Presidential Fellow Ruebén Martinez wins LA Times Innovator’s Award

Spend more than two minutes with Chapman University Presidential Fellow Ruebén Martinez and you will understand the truth of the following quote.

“I work 10 days a week. But I like what I do,” Martinez says with his characteristic wide smile and good humor.

Ruebén Martinez
Chapman University Presidential Fellow Ruebén Martinez

That trademark energy helped him turn his Santa Ana barbershop into a beloved bookstore, where he championed reading, hosted the world’s top Spanish-language writers and caught the attention of the MacArthur Foundation, which in 2004 awarded Martinez a prestigious MacArthur Fellowship.
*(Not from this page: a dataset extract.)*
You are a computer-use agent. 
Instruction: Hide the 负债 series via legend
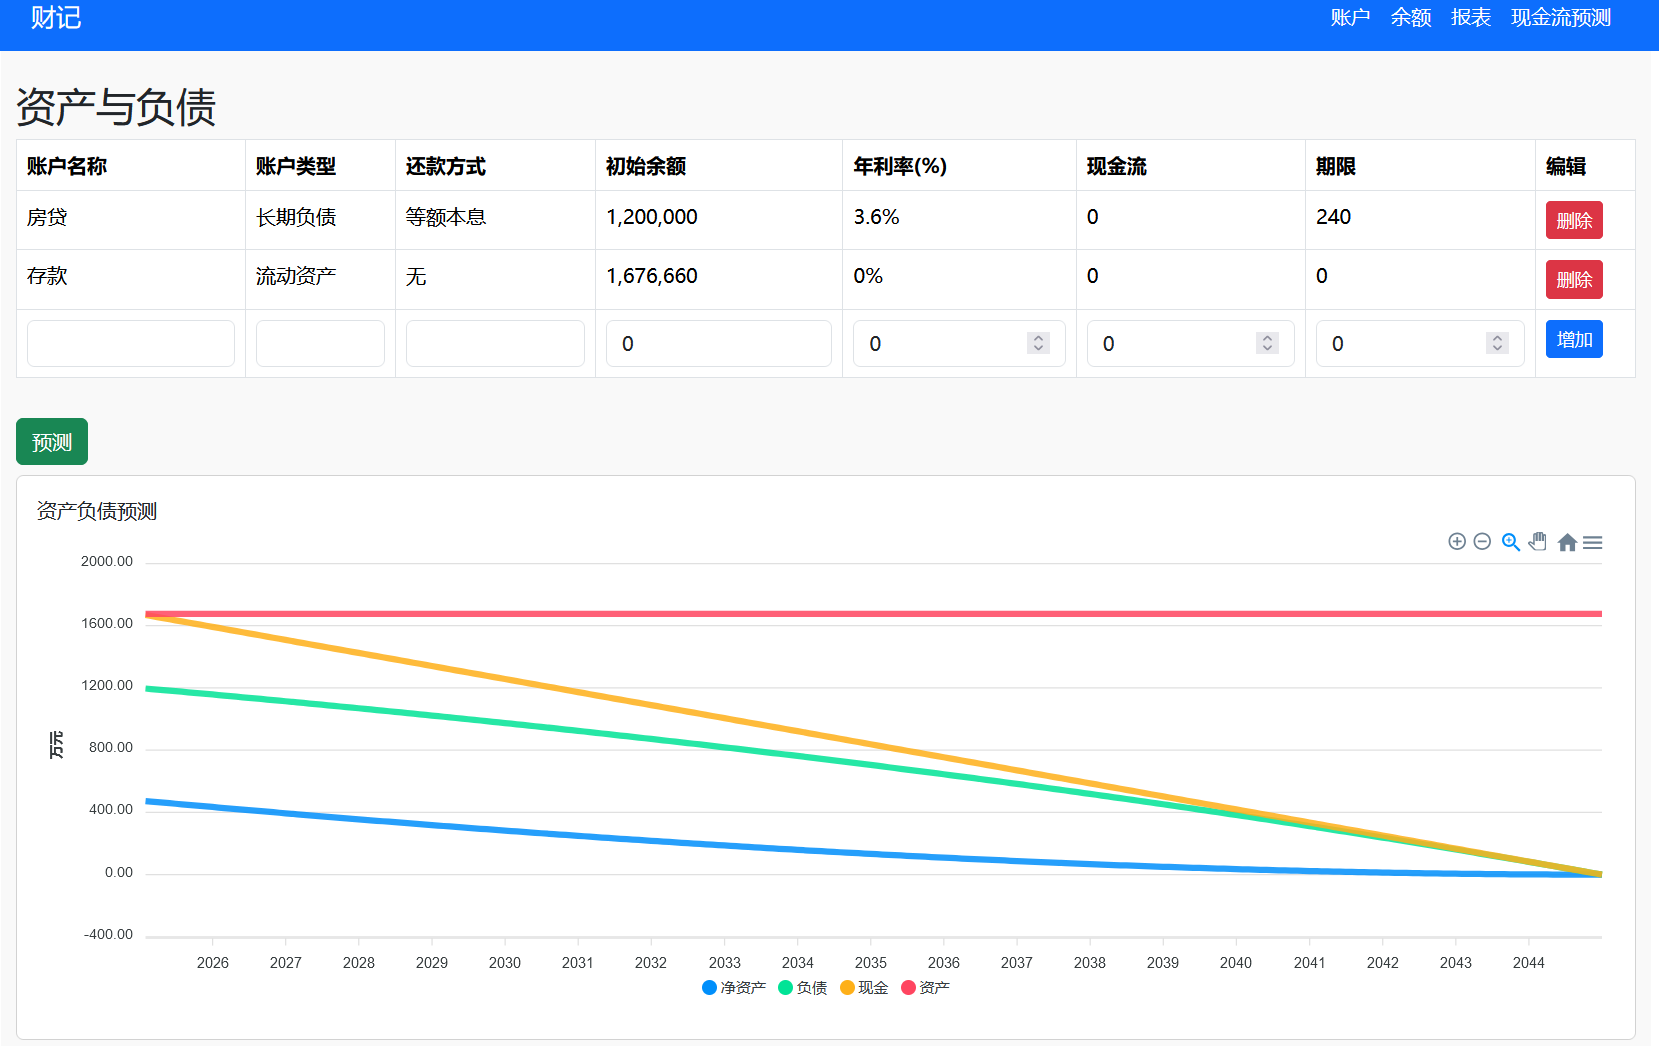point(803,988)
Now he has been named winner of the Innovator’s Award, to be presented by the Los Angeles Times Festival of Books on April 21.

“We are thrilled to recognize Ruebén Martinez with the Innovator’s Award for his contribution to the literary life of Southern California,” says Carolyn Kellogg, Times book editor. “By sharing books in his barbershop in Santa Ana he showed how books can be celebrated anywhere, and how essential they are to all our lives.”
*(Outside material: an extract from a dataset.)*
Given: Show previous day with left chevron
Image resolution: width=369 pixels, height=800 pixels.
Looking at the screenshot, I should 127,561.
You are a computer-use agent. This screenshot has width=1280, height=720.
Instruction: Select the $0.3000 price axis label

Today the bookstore’s legacy lives on at Centro Comunitario de Educación, a community learning center operated by the College of Educational Studies. And Martinez serves as a Chapman ambassador, encouraging youths and teens from underrepresented groups to pursue college. We caught up with him during a rare break between high school visits and campus tours to learn more about his passion for reading and encouraging literacy

Q. What did you read when you were a kid?
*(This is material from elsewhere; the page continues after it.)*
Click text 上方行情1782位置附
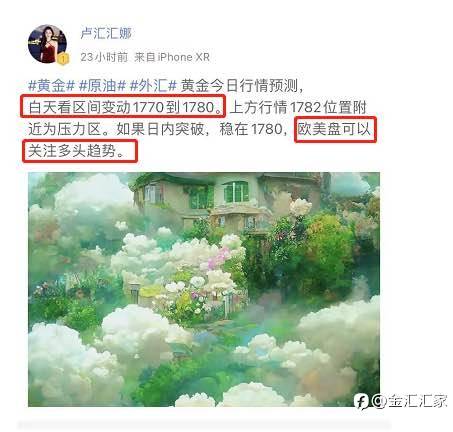 [298, 107]
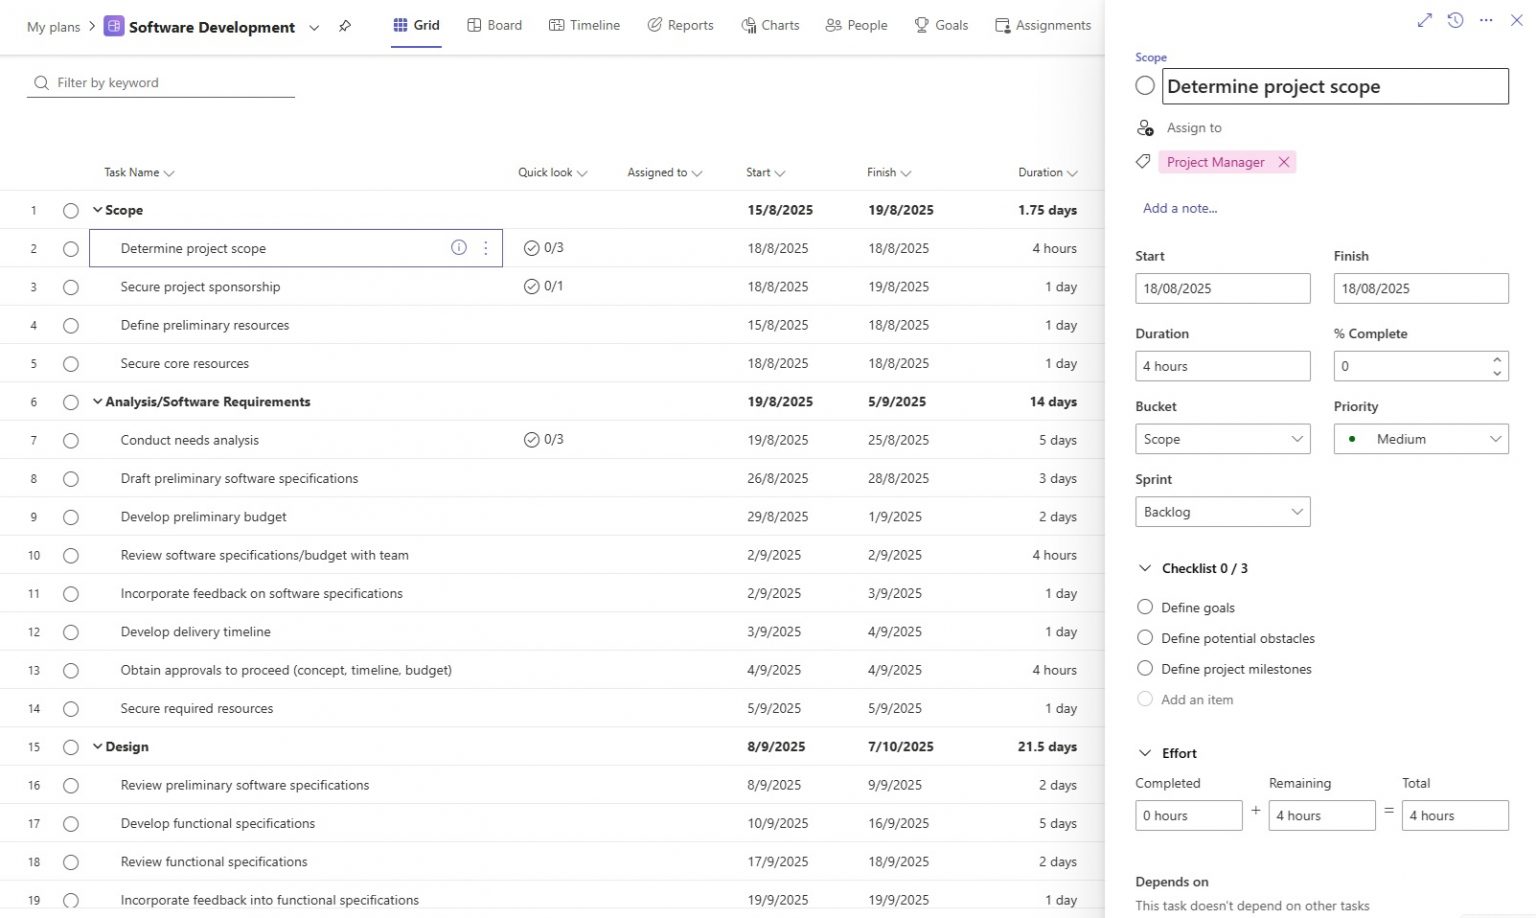1536x918 pixels.
Task: Open more options menu in detail pane
Action: point(1486,19)
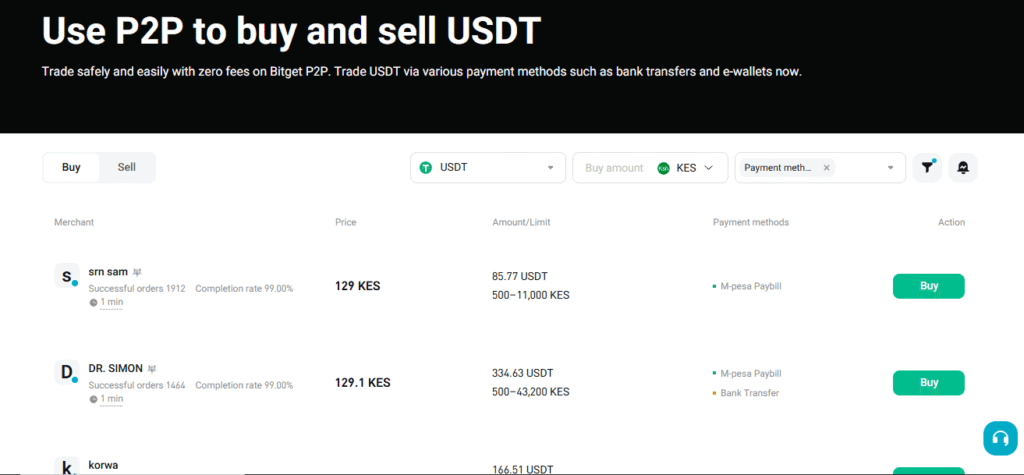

A. My neighbor’s newspaper. I used to sneak over in the morning and read it and put it back again. In those days the newspaper boys would fold the newspapers really tightly. They were solid. It would hit the house – wham! – and that’s when I would wake up. In the fifth grade I had Mrs. Brubaker … On Fridays, she’d say, ‘Take this book home and read it but I want it back on Monday.’ So I did. Chapter books, and Edgar Allen Poe. She’s the one who really taught me how to read and understand and how to comprehend books.

Q. Before the bookstore, you famously gave away books at the barbershop. Where did you get them?

A. I used to go all the way to Tijuana to buy them at a bookstore there. And the owner was the only one there. And it was just books, books, books. And one day he says, ‘You know, Mr. Martinez, you’ve bought this book about 25 times.’ And I told him what I was doing. Then he told me this expression – You’re a fool for loaning a book and you’re a bigger fool if you return it. I love that!”

Q. What are you reading now?

Q. The Road to Character by David Brooks, La espía, in Spanish, by Paulo Coelho. And Joan Didion’s South and West.

Why is it so important to you to keep up this work?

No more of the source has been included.